INSTRUÇÕES DE TRABALHO:
(a) Transcreva fielmente a passagem do relato sobre a oficina de curadoria que começa nas palavras "Relato da oficina" e termina logo depois de "trabalha nesses países.".
(b) Com base no relato sobre a oficina de curadoria, responda:
(i) Em que galeria e em que cidade foi realizado o workshop?
(ii) Qual texto de Hal Foster a curadora usou como leitura referencial?
(iii) Em que museu e em que ano foi apresentada a exposição Cocido y crudo?

TRECHO FORNECIDO:
Relato da oficina de curadoria com Maria Magaly Espinosa Delgado (27 a 30 de agosto de 2007)

Por Paula Alzugaray


O curador tem que ter hoje conhecimentos sobre antropologia e etnologia urbana. Com essa afirmação, Maria Magaly Espinosa Delgado começou o workshop “A curadoria: um laboratório para a arte”, na Galeria Vermelho, em São Paulo. O artista é um auto-etnógrafo, que faz arte sobre um universo do qual é portador, levando para o trabalho uma experiência cultural pessoal. O neo-conceitualismo e a expansão da artes visuais em direção a conteúdos sociais são, segundo a curadora cubana, as tendências mais marcantes da produção contemporânea latinoamericana e definem a postura do curador que trabalha nesses países.

Colocando como leitura referencial o texto “O artista como etnógrafo”, de Hal Foster, a curadora enumerou os temas (de caráter etno-cultural) que considera mais recorrentes nas exposições contemporâneas: a imigração, as transferências culturais (encontros entre o local e o global), os deslocamentos, a relação entre identidade e (des)identidade, o multiculturalismo. Sobre as culturas fronteriças, citou como fonte bibliográfica, “La modernidad descentrada”, de A. Appadurai, em sua reflexão sobre “os processos culturais da sociedade capitalista contemporânea”.

A partir de duas citações de exposições marcadas por um traço sociologizante - Cocido y crudo, curadoria do crítico americano Dan Cameron, no Museu Nacional Centro de Arte Reina Sofía, em Madri, em 1994, e o projeto “No es sólo lo que ves, pervirtiendo el minimalismo”, de Gerardo Mosquera, dentro da exposição Versiones del sur: cinco propuestas en torno al arte en América, também no Reina Sofía, em 2001 – Magaly desenhou sua concepção dos papéis do curador.

TRECHO DOS DADOS:
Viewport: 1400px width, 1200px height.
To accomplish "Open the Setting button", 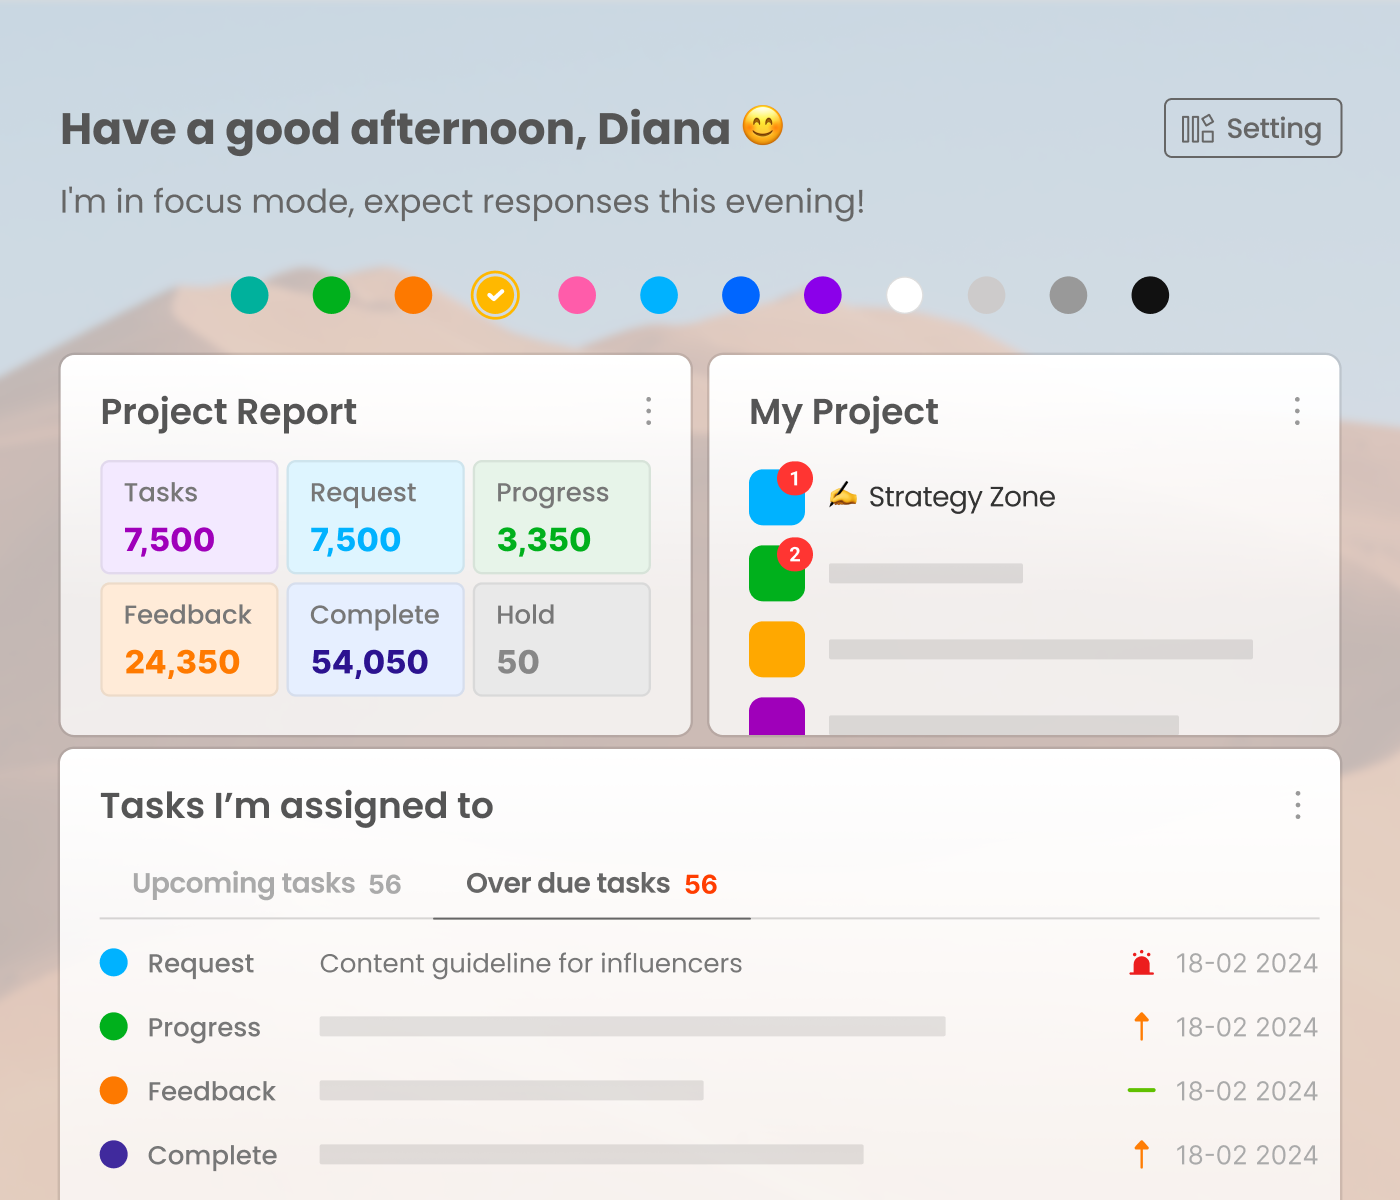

CONJUNTO DE SOLUÇÕES:
(a)
Relato da oficina de curadoria com Maria Magaly Espinosa Delgado (27 a 30 de agosto de 2007)

Por Paula Alzugaray


O curador tem que ter hoje conhecimentos sobre antropologia e etnologia urbana. Com essa afirmação, Maria Magaly Espinosa Delgado começou o workshop “A curadoria: um laboratório para a arte”, na Galeria Vermelho, em São Paulo. O artista é um auto-etnógrafo, que faz arte sobre um universo do qual é portador, levando para o trabalho uma experiência cultural pessoal. O neo-conceitualismo e a expansão da artes visuais em direção a conteúdos sociais são, segundo a curadora cubana, as tendências mais marcantes da produção contemporânea latinoamericana e definem a postura do curador que trabalha nesses países.

(b)
(i) Na Galeria Vermelho, em São Paulo.
(ii) O texto "O artista como etnógrafo".
(iii) No Museu Nacional Centro de Arte Reina Sofía, em Madri, em 1994.